The bedchamber was originally a place of prayer and study as well as sleep. Then architecturally ambitious Tudors began to construct an extra little room adjoining it called the closet. Richly decorated and often incorporating cupboards for the storage of treasures, these funny little rooms became a dead end in architectural history. For a couple of centuries, though, they provided the most intimate and private space in a house. The closet was used for solitary activities – for praying, reading, meditating – or for storing precious art, musical instruments and books.
Towards the end of the Middle Ages, as literacy spread, we come across a novelty: people willingly spending time by themselves. This new trend for solitude, linked to the rise of reading, called for new, small and private rooms. The allure of seclusion is expressed in a poem written by Charles, Duc d’Orléans, while prisoner in the Tower of London. In 1440, this duc (the nephew of the king of France) was imprisoned after the British victory at Agincourt. He is perhaps the first recorded person to suffer from the agonising but creative melancholy which would become so common in the Romantic age, but which seems quite out of place in the medieval. His homesick, miserable condition made him want to mope about alone:
Tristesse
> M’ si longuement tenu en son pouvoir
Que j’ai totalement relégué ma Joie.
Il vaut mieux que je m’écarte de mes semblables:
Celui qui est pris d’affliction ne peut qu’embarrasser.
[Sadness has held me in its power so long
that I have cast off Joy completely.
It is better that I separate myself from my fellow man.
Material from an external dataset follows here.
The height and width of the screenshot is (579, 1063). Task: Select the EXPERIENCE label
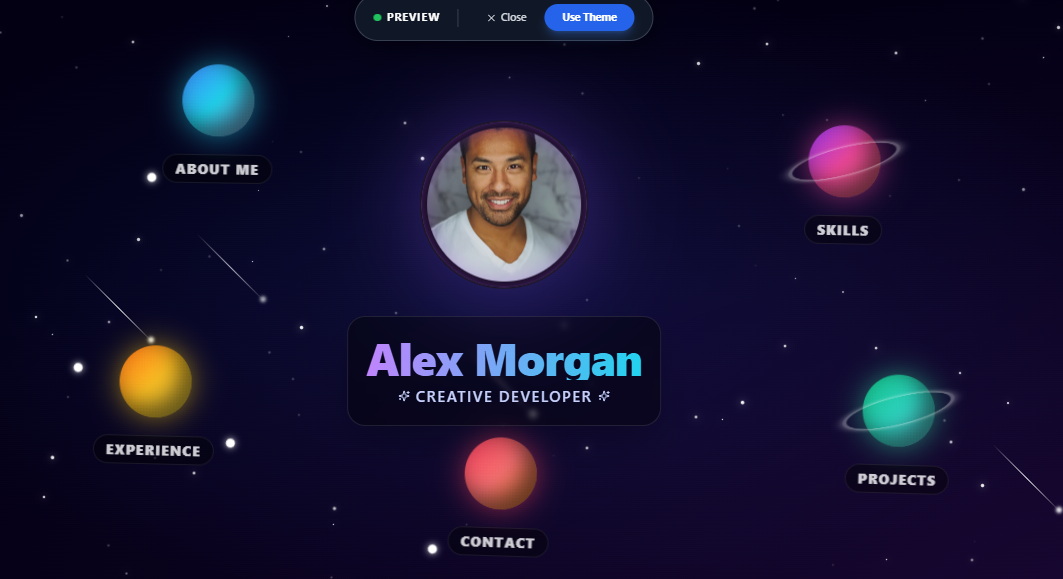tap(153, 450)
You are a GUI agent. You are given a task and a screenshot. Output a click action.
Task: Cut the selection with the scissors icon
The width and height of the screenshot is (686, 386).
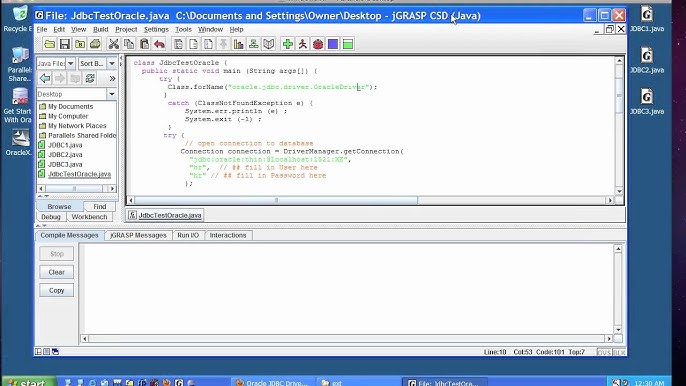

He who is afflicted can only embarrass.]
The seventeenth-century writer Margaret Cavendish, sitting at her desk in her private closet, her ideas swirling round her head
Closets, these new rooms for solitude, also developed out of a tradition of prayer. As the Bible’s Book of Matthew put it, ‘when thou prayest, enter into thy closet, and when thou hast shut the door, pray to thy Father which is in secret; and thy Father which seeth in secret shall reward thee openly’. Indeed, the forerunner to the closet was the private oratory, like the one just off Edward III’s bedchamber at the Tower of London (plate 4).
If your house wasn’t big enough or grand enough to contain a special, dedicated closet, you could make do with other rooms. The seventeenth-century London wood-turner, diary fiend and depressive Nehemiah Wallington had a strong Puritan faith which forced him to frequent prayer. His writings give an unusual insight into the mind of an introspective and religious man of the middling sort. One winter night, he had something of an epiphany in his ‘garret’, which he’d been using as a kind of closet:
I went up into the high garret to pray as I was used to do: and I found a great deal of comfort in prayer and when I had done praying I went to the garret window, and looked up unto heaven … seeing the stars God’s glorious creatures [I began] meditating what a glorious place heaven is.